▶ **DIRECTIONS FOR THIS TASK**
Exactly as they stand, set down all of the records again.

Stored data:
*** Block opens ***

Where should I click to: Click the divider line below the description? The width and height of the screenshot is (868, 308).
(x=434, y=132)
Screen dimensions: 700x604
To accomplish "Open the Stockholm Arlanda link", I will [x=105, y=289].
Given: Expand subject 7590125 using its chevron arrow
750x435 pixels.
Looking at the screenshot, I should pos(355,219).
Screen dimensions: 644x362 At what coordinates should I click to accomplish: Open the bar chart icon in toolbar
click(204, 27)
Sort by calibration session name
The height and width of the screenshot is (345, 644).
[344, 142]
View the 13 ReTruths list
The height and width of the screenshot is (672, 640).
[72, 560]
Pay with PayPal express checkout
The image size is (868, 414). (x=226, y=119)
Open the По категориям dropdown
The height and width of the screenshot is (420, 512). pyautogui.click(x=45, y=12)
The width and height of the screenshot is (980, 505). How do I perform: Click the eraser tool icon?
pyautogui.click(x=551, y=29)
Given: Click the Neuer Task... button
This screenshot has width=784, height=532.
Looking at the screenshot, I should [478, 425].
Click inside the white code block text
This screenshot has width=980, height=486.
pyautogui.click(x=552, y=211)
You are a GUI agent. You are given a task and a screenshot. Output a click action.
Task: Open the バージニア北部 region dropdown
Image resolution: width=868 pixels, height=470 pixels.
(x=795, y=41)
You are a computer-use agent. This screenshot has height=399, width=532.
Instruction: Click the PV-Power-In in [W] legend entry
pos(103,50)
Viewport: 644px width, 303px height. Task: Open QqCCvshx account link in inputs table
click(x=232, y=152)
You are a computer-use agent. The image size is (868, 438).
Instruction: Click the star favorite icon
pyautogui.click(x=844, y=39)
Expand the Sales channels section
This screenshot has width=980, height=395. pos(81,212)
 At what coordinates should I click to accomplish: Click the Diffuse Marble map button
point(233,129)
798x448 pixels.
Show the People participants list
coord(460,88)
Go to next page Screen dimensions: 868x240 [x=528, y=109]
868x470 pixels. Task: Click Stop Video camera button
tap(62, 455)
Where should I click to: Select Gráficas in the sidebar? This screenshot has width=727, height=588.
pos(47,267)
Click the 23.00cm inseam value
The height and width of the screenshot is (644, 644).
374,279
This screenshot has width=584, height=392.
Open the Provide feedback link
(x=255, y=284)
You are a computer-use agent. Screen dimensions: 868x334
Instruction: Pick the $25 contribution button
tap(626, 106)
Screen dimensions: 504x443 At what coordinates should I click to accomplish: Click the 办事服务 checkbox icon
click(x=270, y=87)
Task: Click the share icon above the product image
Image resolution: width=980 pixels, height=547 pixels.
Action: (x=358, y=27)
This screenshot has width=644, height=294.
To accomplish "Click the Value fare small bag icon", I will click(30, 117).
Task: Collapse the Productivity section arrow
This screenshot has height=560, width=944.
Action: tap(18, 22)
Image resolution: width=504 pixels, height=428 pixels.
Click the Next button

*** Block closes ***

▶ **EXERCISE RESULT**
Where should I click to: Click the divider line below the description? The width and height of the screenshot is (868, 308).
(x=434, y=132)
Screen dimensions: 700x604
To accomplish "Open the Stockholm Arlanda link", I will [x=105, y=289].
Given: Expand subject 7590125 using its chevron arrow
750x435 pixels.
Looking at the screenshot, I should pos(355,219).
Screen dimensions: 644x362 At what coordinates should I click to accomplish: Open the bar chart icon in toolbar
click(204, 27)
Sort by calibration session name
The height and width of the screenshot is (345, 644).
[344, 142]
View the 13 ReTruths list
The height and width of the screenshot is (672, 640).
[72, 560]
Pay with PayPal express checkout
The image size is (868, 414). (x=226, y=119)
Open the По категориям dropdown
The height and width of the screenshot is (420, 512). pyautogui.click(x=45, y=12)
The width and height of the screenshot is (980, 505). How do I perform: Click the eraser tool icon?
pyautogui.click(x=551, y=29)
Given: Click the Neuer Task... button
This screenshot has width=784, height=532.
Looking at the screenshot, I should [478, 425].
Click inside the white code block text
This screenshot has width=980, height=486.
pyautogui.click(x=552, y=211)
You are a GUI agent. You are given a task and a screenshot. Output a click action.
Task: Open the バージニア北部 region dropdown
Image resolution: width=868 pixels, height=470 pixels.
(x=795, y=41)
You are a computer-use agent. This screenshot has height=399, width=532.
Instruction: Click the PV-Power-In in [W] legend entry
pos(103,50)
Viewport: 644px width, 303px height. Task: Open QqCCvshx account link in inputs table
click(x=232, y=152)
You are a computer-use agent. The image size is (868, 438).
Instruction: Click the star favorite icon
pyautogui.click(x=844, y=39)
Expand the Sales channels section
This screenshot has width=980, height=395. pos(81,212)
 At what coordinates should I click to accomplish: Click the Diffuse Marble map button
point(233,129)
798x448 pixels.
Show the People participants list
coord(460,88)
Go to next page Screen dimensions: 868x240 [x=528, y=109]
868x470 pixels. Task: Click Stop Video camera button
tap(62, 455)
Where should I click to: Select Gráficas in the sidebar? This screenshot has width=727, height=588.
pos(47,267)
Click the 23.00cm inseam value
The height and width of the screenshot is (644, 644).
374,279
This screenshot has width=584, height=392.
Open the Provide feedback link
(x=255, y=284)
You are a computer-use agent. Screen dimensions: 868x334
Instruction: Pick the $25 contribution button
tap(626, 106)
Screen dimensions: 504x443 At what coordinates should I click to accomplish: Click the 办事服务 checkbox icon
click(x=270, y=87)
Task: Click the share icon above the product image
Image resolution: width=980 pixels, height=547 pixels.
Action: (x=358, y=27)
This screenshot has width=644, height=294.
To accomplish "Click the Value fare small bag icon", I will click(30, 117).
Task: Collapse the Productivity section arrow
This screenshot has height=560, width=944.
Action: tap(18, 22)
Image resolution: width=504 pixels, height=428 pixels.
Click the Next button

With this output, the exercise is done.